6.4 Accelerated motion in two dimensions  (Page 4/6)

Problem : The coordinates of a particle moving in a plane are given by x = A cos(ωt) and y = B sin (ωt) where A, B (<A) and ω are positive constants. Find the nature of path of motion.

Solution : We shall use the general technique to find path of motion in two dimensional case. In order to find the path motion, we need to have an equation that connects “x” and “y” coordinates of the planar coordinate system. Note that there is no third coordinate.

Elliptical motion

An inspection of the expressions of “x” and “y” suggests that we can use the trigonometric identity,

$$\begin{array}{l}{\sin }^2\theta +{\cos }^2\theta =1\end{array}$$

Here, we have :

$$\begin{array}{l}x=A\cos \left(\omega t\right)\\ \Rightarrow \cos \left(\omega t\right)=\frac{x}{A}\end{array}$$

Similarly, we have :

$$\begin{array}{l}y=B\sin \left(\omega t\right)\\ \Rightarrow \sin \left(\omega t\right)=\frac{y}{B}\end{array}$$

Squaring and adding two equations,

$$\begin{array}{l}{\sin }^2\left(\omega t\right)+{\cos }^2\left(\omega t\right)=1\end{array}$$

$$\begin{array}{l}\Rightarrow \frac{x^2}{A^2}+\frac{y^2}{B^2}=1\end{array}$$

This is an equation of ellipse. Hence, the particle follows an elliptical path.

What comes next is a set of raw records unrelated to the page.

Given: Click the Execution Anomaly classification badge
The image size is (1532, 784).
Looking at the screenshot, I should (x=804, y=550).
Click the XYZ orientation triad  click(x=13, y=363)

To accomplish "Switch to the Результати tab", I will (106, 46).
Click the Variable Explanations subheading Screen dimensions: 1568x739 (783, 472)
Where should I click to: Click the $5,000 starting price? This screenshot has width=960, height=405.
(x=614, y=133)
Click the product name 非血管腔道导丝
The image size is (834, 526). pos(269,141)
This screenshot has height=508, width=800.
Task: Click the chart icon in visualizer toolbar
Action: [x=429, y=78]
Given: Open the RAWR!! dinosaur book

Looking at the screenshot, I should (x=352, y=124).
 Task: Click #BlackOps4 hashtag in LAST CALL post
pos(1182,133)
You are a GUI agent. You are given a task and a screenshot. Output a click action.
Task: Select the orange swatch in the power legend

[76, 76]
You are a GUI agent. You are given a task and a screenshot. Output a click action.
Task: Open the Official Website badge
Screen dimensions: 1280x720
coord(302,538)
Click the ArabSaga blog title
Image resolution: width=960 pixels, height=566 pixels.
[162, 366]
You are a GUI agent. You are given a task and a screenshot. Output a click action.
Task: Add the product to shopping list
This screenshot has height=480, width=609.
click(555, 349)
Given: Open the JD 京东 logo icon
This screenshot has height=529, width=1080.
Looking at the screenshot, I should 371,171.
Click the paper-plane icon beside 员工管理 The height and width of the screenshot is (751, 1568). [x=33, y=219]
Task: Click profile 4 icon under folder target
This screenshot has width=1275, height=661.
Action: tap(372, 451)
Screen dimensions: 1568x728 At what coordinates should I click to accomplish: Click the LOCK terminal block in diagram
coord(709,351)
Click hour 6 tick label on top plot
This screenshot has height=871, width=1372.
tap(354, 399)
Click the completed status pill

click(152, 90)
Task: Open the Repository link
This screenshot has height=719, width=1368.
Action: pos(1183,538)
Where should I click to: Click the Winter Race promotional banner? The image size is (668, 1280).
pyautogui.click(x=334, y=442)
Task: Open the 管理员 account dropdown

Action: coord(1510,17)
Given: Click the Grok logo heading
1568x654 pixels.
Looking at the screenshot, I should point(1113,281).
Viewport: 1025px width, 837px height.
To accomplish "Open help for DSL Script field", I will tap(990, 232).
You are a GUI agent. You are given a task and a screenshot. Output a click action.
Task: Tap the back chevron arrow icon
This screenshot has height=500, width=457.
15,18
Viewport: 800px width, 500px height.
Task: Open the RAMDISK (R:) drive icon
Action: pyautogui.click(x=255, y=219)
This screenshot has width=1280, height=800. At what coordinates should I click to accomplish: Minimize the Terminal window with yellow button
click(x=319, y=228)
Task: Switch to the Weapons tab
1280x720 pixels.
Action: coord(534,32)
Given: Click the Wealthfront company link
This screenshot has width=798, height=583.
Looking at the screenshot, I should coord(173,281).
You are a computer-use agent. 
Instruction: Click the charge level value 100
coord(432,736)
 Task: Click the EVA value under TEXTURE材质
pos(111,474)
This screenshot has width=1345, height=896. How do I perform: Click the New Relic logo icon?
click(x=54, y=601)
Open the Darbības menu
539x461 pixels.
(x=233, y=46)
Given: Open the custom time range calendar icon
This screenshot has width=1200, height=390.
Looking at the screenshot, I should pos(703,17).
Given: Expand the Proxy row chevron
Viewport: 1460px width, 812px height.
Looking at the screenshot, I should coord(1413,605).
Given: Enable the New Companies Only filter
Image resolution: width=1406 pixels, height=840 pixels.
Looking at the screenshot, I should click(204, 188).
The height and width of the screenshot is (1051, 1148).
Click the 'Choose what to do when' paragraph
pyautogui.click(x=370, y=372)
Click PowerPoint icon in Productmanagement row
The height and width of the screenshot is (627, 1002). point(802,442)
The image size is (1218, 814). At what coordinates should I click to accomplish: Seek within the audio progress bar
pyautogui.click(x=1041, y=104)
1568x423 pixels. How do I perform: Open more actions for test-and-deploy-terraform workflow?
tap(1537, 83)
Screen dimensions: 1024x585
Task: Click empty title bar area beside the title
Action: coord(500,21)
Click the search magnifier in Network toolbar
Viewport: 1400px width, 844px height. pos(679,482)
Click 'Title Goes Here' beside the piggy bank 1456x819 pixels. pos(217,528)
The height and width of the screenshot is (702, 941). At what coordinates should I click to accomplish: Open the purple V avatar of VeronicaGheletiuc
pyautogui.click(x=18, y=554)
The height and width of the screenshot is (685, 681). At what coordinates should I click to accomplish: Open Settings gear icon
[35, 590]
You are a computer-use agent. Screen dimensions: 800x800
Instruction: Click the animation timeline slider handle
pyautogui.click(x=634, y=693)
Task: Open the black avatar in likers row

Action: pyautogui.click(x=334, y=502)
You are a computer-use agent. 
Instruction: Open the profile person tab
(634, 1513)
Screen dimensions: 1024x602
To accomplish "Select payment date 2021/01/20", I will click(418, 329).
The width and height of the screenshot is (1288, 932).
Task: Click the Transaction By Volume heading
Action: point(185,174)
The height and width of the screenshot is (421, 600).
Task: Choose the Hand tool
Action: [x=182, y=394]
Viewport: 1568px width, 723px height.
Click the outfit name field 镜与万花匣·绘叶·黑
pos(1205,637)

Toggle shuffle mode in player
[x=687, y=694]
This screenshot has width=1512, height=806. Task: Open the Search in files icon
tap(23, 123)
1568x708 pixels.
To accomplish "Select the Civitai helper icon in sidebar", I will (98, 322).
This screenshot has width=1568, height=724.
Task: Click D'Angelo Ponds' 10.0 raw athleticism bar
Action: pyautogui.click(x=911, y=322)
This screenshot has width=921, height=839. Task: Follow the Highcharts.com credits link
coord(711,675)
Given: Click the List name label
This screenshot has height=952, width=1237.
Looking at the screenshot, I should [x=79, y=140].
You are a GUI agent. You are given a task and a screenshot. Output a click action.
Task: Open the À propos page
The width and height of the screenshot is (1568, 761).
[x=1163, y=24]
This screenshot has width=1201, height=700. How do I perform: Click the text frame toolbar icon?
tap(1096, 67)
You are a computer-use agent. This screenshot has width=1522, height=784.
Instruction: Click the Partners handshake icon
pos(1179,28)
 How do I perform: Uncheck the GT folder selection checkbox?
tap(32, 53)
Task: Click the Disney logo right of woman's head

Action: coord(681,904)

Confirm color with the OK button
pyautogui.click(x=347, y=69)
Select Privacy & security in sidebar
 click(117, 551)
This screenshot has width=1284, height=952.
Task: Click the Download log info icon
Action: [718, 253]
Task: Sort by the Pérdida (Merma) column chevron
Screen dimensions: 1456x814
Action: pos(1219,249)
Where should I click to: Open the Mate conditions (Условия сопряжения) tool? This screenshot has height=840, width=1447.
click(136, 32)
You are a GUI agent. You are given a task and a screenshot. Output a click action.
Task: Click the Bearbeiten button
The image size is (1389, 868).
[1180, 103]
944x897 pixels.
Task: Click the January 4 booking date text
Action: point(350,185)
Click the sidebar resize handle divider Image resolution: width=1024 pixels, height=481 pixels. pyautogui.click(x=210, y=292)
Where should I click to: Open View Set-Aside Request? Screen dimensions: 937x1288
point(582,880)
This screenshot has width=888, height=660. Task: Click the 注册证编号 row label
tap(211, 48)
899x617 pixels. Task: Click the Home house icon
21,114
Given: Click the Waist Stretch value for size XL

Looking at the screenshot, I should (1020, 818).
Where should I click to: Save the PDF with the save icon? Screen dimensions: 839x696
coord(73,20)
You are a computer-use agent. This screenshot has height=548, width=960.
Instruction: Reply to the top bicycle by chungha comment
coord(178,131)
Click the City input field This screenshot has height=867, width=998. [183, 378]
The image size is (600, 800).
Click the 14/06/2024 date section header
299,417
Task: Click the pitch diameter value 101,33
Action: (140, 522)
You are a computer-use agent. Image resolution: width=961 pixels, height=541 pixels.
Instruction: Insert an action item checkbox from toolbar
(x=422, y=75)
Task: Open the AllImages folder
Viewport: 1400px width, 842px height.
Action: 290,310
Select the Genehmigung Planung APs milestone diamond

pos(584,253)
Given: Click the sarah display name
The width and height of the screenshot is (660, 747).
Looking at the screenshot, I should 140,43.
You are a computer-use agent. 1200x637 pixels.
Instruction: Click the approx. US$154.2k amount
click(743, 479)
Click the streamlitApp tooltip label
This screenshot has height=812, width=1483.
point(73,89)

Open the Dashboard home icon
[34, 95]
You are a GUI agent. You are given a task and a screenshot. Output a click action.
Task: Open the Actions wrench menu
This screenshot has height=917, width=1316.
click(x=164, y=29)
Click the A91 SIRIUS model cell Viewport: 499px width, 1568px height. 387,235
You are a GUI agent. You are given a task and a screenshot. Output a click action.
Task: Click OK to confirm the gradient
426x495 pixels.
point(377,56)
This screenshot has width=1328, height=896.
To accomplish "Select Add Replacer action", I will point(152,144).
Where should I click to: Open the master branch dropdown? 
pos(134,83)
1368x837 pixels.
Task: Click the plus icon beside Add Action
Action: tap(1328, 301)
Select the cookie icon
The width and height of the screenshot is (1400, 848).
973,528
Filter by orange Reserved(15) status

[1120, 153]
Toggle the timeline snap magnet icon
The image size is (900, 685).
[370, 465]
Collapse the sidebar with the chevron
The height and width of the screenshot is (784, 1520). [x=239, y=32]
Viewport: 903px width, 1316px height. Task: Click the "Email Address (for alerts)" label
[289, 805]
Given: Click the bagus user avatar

Problem : The coordinates of a particle moving in a plane are given by x = A cos(ωt) and y = B sin (ωt) where A, B (<A) and ω are positive constants. Investigate the nature of velocity and acceleration for this motion. Also, discuss the case for A = B and when "ω" is constant.

Solution : We can investigate the motion as required if we know expressions of velocity and acceleration. Therefore, we need to determine velocity and acceleration. Since components of position are given, we can find components of velocity and acceleration by differentiating the expression with respect to time.

1: Velocity

The components of velocity in “x” and “y” directions are :

$$\begin{array}{l}\frac{đx}{đt}=v_x=-A\omega \sin \left(\omega t\right)\\ \frac{đy}{đt}=v_y=B\omega \cos \left(\omega t\right)\end{array}$$

The velocity of the particle is given by :

$$\begin{array}{l}\Rightarrow \mathbf{v}=\omega \{-A\sin (\omega t)\mathbf{i}+B\cos (\omega t\left)\mathbf{j}\right\}\end{array}$$

Evidently, magnitude and direction of the particle varies with time.

2: Acceleration

We find the components of acceleration by differentiating again, as :

$$\begin{array}{l}\frac{{đ}^{2}x}{đt^2}=a_x=-A{\omega }^2\cos \left(\omega t\right)\\ \frac{{đ}^{2}y}{đt^2}=a_y=-B{\omega }^2\sin \left(\omega t\right)\end{array}$$

Both “x” and “y” components of the acceleration are trigonometric functions. This means that acceleration varies in component direction. The net or resultant acceleration is :

$$\begin{array}{l}\Rightarrow \mathbf{a}=-{\omega }^2\left\{A\cos \right(\omega t)\mathbf{i}+B\sin (\omega t\left)\mathbf{j}\right\}\end{array}$$

3: When A = B and "ω" is constant

When A = B, the elliptical motion reduces to circular motion. Its path is given by the equation :

$$\begin{array}{l}\frac{x^2}{A^2}+\frac{y^2}{B^2}=1\end{array}$$

$$\begin{array}{l}\Rightarrow \frac{x^2}{A^2}+\frac{y^2}{A^2}=1\end{array}$$

$$\begin{array}{l}\Rightarrow x^2+y^2=A^2\end{array}$$

This is an equation of circle of radius “A”. The speed for this condition is given by :

$$\begin{array}{l}v=\surd \left\{A^2{\omega }^2{\sin }^2\right(\omega t)+A^2{\omega }^2{\cos }^2(\omega t\left)\right\}\\ v=A\omega \end{array}$$

Thus, speed becomes a constant for circular motion, when ω = constant.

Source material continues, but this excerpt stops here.